Stay With Me by Maureen McCarthy

“‘My daddy sometimes hurts Mamma,’ she tells Harry, apropos of nothing.”

Maureen McCarthy’s Stay With Me is a haunting portrayal of the horrors of love spirally into violence and heart-wrenching terror. Tess is on the run from an abusive partner with her three year old daughter Nellie, terrified, confused and not thinking with the sharpness she used to.

“I want to go back into my own head, to the racing tunnels of thought whirling and dodging each other like cars at an intersection with faulty traffic lights. I have to keep my wits about me. Words are the last thing I need.”

Tess meets Harry and Jules at the library in town and they offer her a ride south. After four years of Jay’s abuse, he went too far and Tess jumps at the chance. When Harry shows up without Jules, Tess is unsure whether to trust him, but she has no choice, Jay is the more imminent threat.

As Harry, Tess and Nellie drive south Tess’s fear entwines with her memories of how she came to fall in love with an abusive man and stay with him for so long. Repeatedly, she wonders why she didn’t leave at that moment, or that moment. She always justified his behaviour, as he whittled away her self esteem to the point where she felt she deserved every beating or verbal assault.

“I found out the hard way that it’s just about always better to keep your mouth shut.”

Jay slowly isolated Tess from her friends and family, even took her phone when she thought she had lost it. On a farm in the hills outside Byron Bay, she had no one to turn to, until the chance meeting with Harry and Jules.

“The brilliant mornings here, first light on the leaves and wet grass, birds chirping away in the trees – my love for it all sings alongside the low strident buzz of dread eating at my insides, slow and constant as a hungry rat gnawing through a wall.”

Harry seems the perfect savior and I questioned his motives from the point he arrived without Jules. Why was he being so nice? Were he and Jules grooming Tess to join their cult? My paranoia was as bad as Tess’s. She questions Harry’s kindness and thinks she sees Jay at every truck stop and town on the way. There are some sensational moments in their escape, but Maureen McCarthy didn’t need to add to the horrors of domestic violence. Tess’s paranoia is mostly just that, her descriptions of Jay’s violence over the years are dreadful enough.

Harry is blind in one eye, has little movement in one hand and a prosthetic leg, from a motorbike accident in the past. I often forgot his disability as I read, until Nellie asks a three year old question about taking off his other leg or Harry says he can’t drive all night because he only has one eye. I felt this was well done, a person’s disability doesn’t define them, but making Harry the kind stranger who accepts every angry outburst Tess yells at him, didn’t sit quite right with me. He lost a promising career in music after the accident and tells Tess about the depression he experienced as a result, but the lengths he goes to for Tess seem forced. Tess is angry and terrified, but Harry remains calm and willing to do anything for her, a magically empathic person, just because he’s experienced hardship in his life.

*Work order 1:*
Write out the review of Stay With Me word for word, from "Maureen McCarthy’s Stay" down to "she used to.".
*Work order 2:*
Shorten the paragraph of the Stay With Me review that begins "As Harry, Tess and Nellie drive south" while keeping its main facts.

*Stored data:*
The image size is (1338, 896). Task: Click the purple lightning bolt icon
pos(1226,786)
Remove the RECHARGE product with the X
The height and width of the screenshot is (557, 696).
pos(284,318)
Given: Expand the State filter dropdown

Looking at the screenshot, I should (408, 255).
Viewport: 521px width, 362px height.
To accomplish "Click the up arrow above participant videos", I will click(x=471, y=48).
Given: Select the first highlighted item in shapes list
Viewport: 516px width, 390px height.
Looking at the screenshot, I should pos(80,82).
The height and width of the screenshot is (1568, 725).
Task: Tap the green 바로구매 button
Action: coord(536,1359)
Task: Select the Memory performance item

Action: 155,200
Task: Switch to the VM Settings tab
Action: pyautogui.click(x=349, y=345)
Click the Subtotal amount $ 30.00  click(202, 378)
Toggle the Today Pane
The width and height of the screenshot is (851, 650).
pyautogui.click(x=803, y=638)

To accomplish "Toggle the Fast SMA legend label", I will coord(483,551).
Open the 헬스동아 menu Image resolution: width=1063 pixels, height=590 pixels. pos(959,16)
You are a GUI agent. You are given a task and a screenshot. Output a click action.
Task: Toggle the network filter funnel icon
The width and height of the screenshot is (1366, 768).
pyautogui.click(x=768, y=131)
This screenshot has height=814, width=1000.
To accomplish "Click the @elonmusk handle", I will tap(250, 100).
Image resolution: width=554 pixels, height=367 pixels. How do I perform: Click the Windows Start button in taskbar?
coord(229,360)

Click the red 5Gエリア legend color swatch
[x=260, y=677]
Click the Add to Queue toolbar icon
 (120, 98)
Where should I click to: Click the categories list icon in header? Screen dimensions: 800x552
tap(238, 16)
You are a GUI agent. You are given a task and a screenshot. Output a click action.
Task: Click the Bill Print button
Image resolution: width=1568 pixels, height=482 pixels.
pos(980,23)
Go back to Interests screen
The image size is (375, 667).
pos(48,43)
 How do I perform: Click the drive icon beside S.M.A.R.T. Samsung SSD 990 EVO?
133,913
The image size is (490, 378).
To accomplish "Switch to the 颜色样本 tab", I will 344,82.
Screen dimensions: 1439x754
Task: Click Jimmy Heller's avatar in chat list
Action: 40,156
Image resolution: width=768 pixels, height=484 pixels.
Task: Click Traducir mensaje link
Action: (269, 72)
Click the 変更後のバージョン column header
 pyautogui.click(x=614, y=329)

*Written response 1:*
Maureen McCarthy’s Stay With Me is a haunting portrayal of the horrors of love spirally into violence and heart-wrenching terror. Tess is on the run from an abusive partner with her three year old daughter Nellie, terrified, confused and not thinking with the sharpness she used to.

*Written response 2:*
On the drive south, Tess's fear mixes with memories of how she fell in love with an abusive man and stayed with him so long. She keeps asking herself why she didn't leave at one moment or another. She always excused his behavior while he wore down her self-esteem until she felt she deserved every beating and verbal assault.